Saiu-se muito bem o barítono Rodolfo Giugliani como Falstaff no Theatro São Pedro. Quanto à sua caracterização, ele não era velho demais, nem gordo demais e nem ridículo demais. Porém, ele tinha um ar meio desleixado, abotoando os botões da camisa na casa errada, deixando um lado da camisa para dentro e outro para fora depois de ter ido "fazer-se belo" para encontrar Alice, etc. Concordo com um Falstaff de gosto duvidoso, sujo, mas vaidoso, e não largado. Enquanto faço essas observações, fico imaginando como deva ser difícil escolher uma forma de denegrir Falstaff sem cometer excessos inadequados, sem denegri-lo demais ou da forma errada. Em outras palavras, como é difícil descobrir quem é Falstaff!
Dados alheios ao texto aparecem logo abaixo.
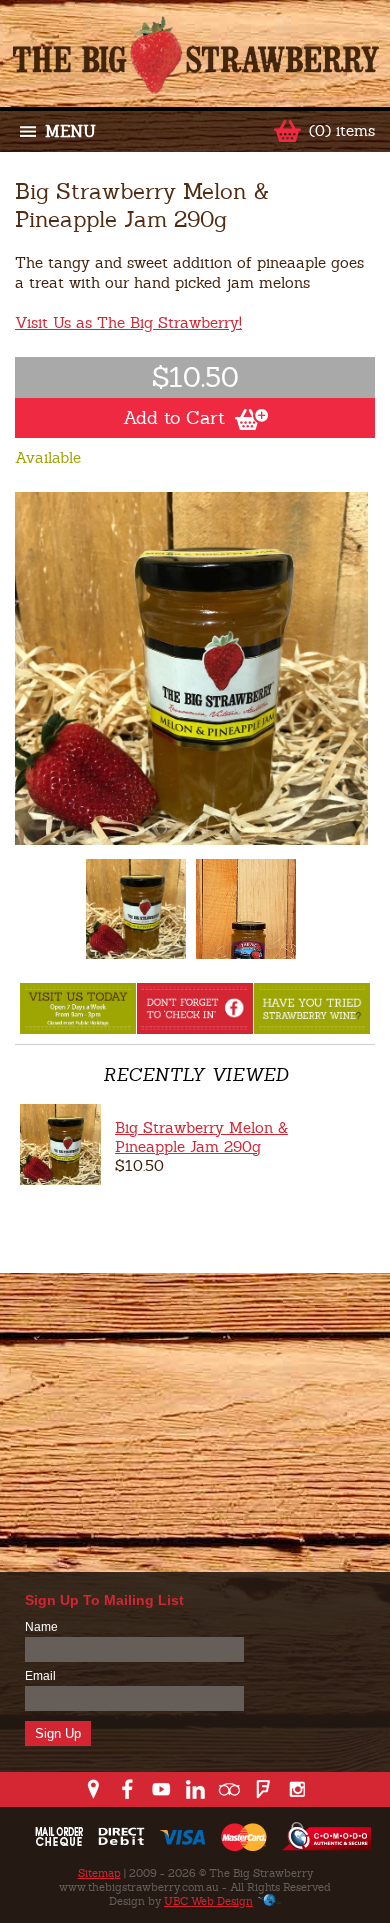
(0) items (342, 130)
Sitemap (99, 1873)
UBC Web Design (208, 1901)
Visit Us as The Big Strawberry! (128, 322)
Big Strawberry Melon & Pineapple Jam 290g (201, 1137)
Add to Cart (174, 417)
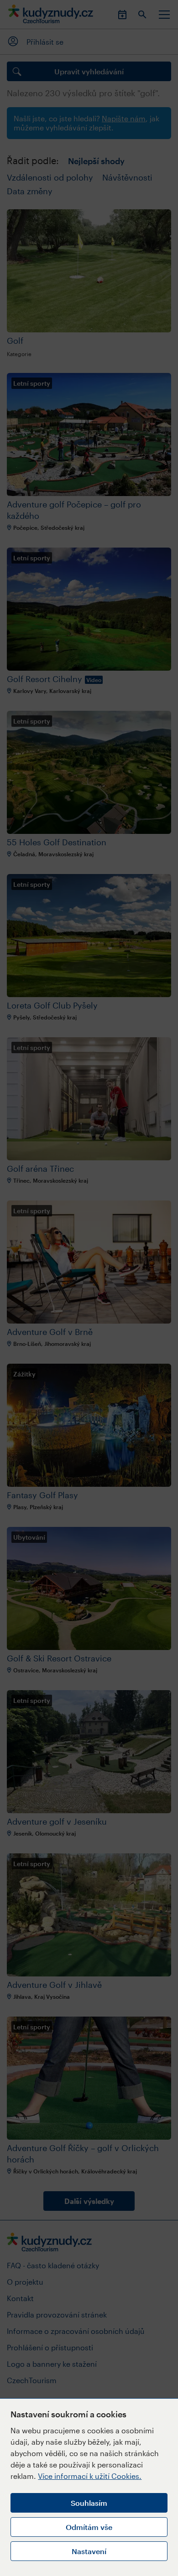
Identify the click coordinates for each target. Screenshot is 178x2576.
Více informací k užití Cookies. (89, 2476)
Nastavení (89, 2551)
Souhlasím (89, 2502)
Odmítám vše (89, 2527)
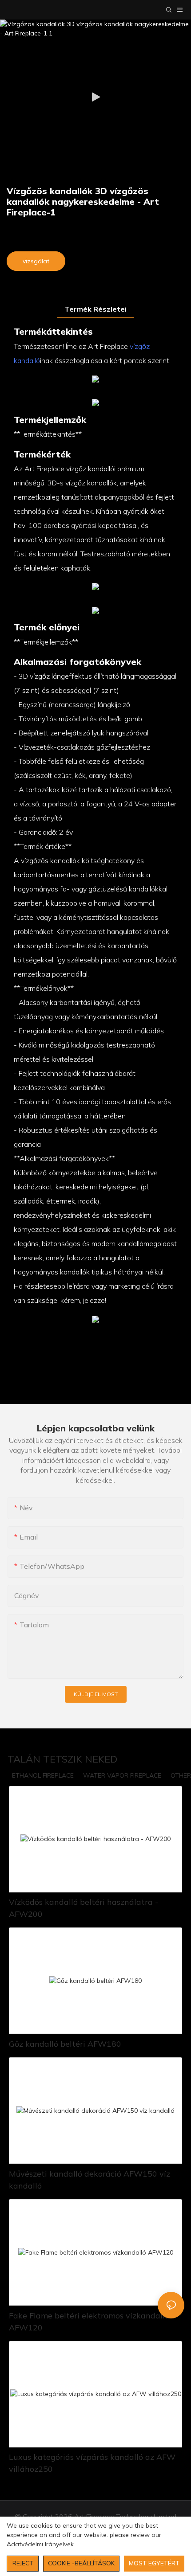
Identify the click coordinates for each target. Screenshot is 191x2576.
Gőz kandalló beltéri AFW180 (65, 2044)
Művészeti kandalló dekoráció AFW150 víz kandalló (89, 2180)
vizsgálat (36, 261)
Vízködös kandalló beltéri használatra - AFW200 (83, 1908)
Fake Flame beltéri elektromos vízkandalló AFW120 (89, 2321)
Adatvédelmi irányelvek (40, 2544)
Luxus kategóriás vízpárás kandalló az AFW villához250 (92, 2463)
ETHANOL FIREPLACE (43, 1775)
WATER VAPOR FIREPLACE (122, 1775)
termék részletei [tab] (95, 309)
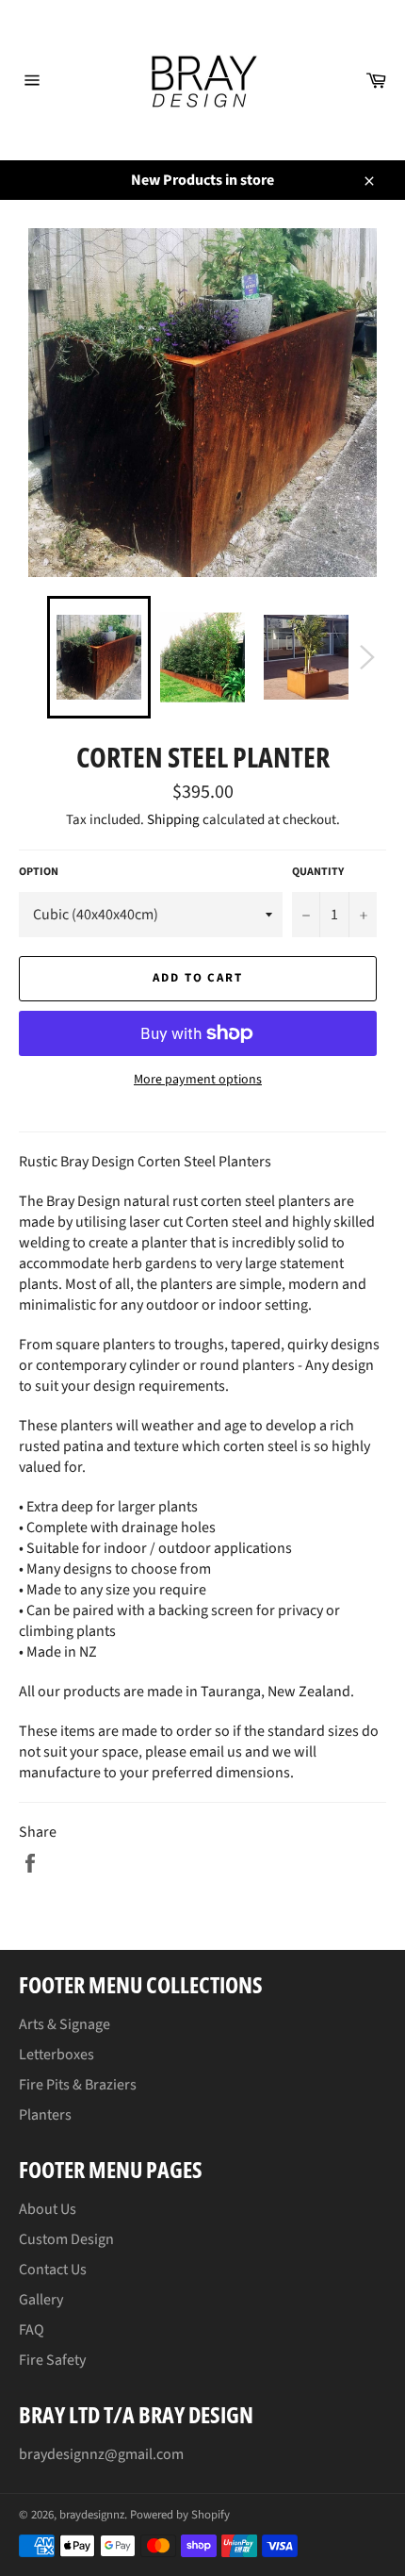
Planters (45, 2115)
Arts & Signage (64, 2024)
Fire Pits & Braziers (78, 2084)
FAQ (31, 2330)
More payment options (198, 1080)
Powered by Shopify (180, 2514)
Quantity (318, 872)
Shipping (173, 820)
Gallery (41, 2299)
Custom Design (66, 2239)
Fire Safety (52, 2360)
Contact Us (53, 2269)
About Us (47, 2209)
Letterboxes (56, 2054)
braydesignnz (91, 2514)
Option (38, 872)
Na ópera, Falstaff sofre dois golpes (na peça de Shakespeare, três). No primeiro, é atirado no rio Tamisa pela janela, dentro do cesto de roupas sujas. A segunda vez é quando aceita o convite para se vestir de Caçador Negro e comparecer à meia noite no Carvalho de Herne, na Floresta de Windsor.  
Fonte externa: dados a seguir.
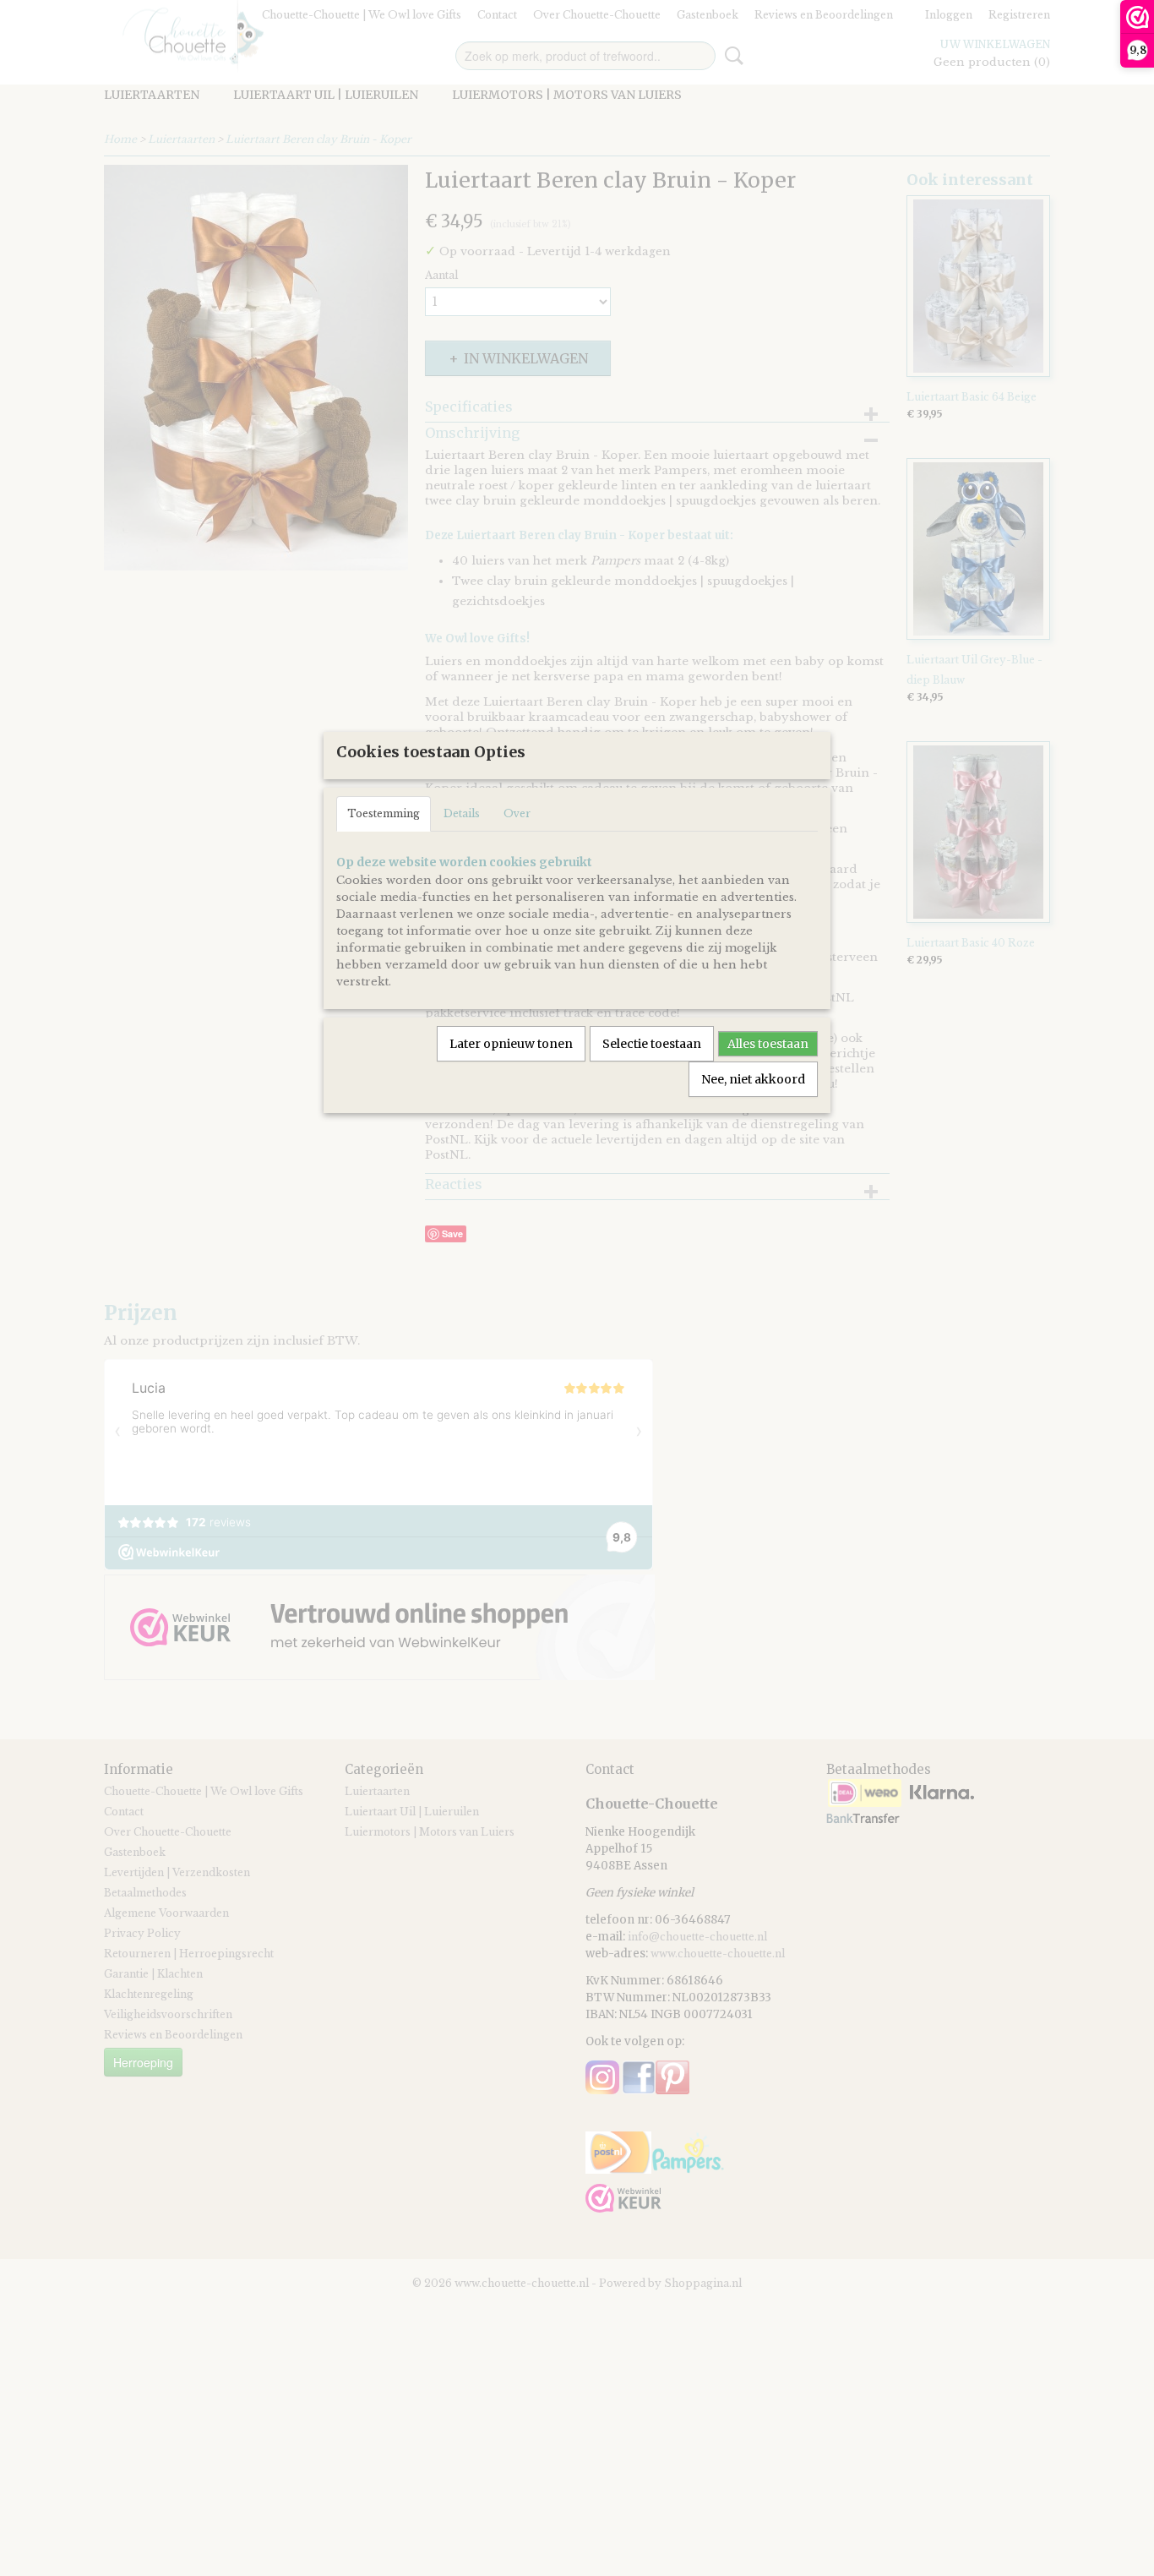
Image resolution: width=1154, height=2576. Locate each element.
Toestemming (383, 813)
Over (517, 813)
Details (462, 813)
Um carvalho na Floresta de Windsor

O Caçador Negro, aqui, é uma referência a Herne, o Caçador, figura folclórica inglesa cuja primeira referência literária é justamente a de Shakespeare em As Alegres Comadres, Segundo conta, na peça, a Senhora Page (a Meg da ópera), "Um velho conto diz que Herne, o caçador, guarda campestre há muito tempo da floresta de Windsor, quando nos chega o inverno, à meia-noite anda ao redor do tronco de um carvalho, com chifres na cabeça, estraga as árvores, põe feitiço no gado, muda em sangue todo o leite das vacas e sacode por modo pavoroso uma corrente. 
Falar já ouviste sobre esse fantasma, como sabeis que nossos velhos crédulos e de cabeça fraca nos repetem como verdade certa o que souberam das outras gerações, sobre a figura de Herne, o guarda campestre."
Segundo a lenda, a fim de evitar punição e desonra, Herne teria se enforcado no carvalho após ter cometido séria falta. 
Propor a Falstaff que se fantasie de Herne carrega, portanto, um sentido maior do que torná-lo ridículo e colocar-lhe chifres. Ele é travestido no fantasma de alguém que cometeu graves faltas, é forçado a reconhecê-las e a delas se arrepender. 

Herne, o Caçador.

Acertadas as contas, uma fuga vem dar o tom da ópera e nos dizer o que é a vida e quem é o homem: 

Tutto nel mondo è burla.
L'uom è nato burlone,
Nel suo cervello ciurla 
Sempre la sua ragione.
Tutti gabbàti.

Com essa fuga bem executada, a dedicada equipe do Theatro São Pedro, que não brincar em serviço nem nas comédias, encerrou mais um ótimo espetáculo. Falstaff diz: "A arte está nesta máxima: roubar com garbo e no tempo certo." A equipe do São Pedro, respeitando os tempos, nos mostra que a arte se faz com trabalho e amor.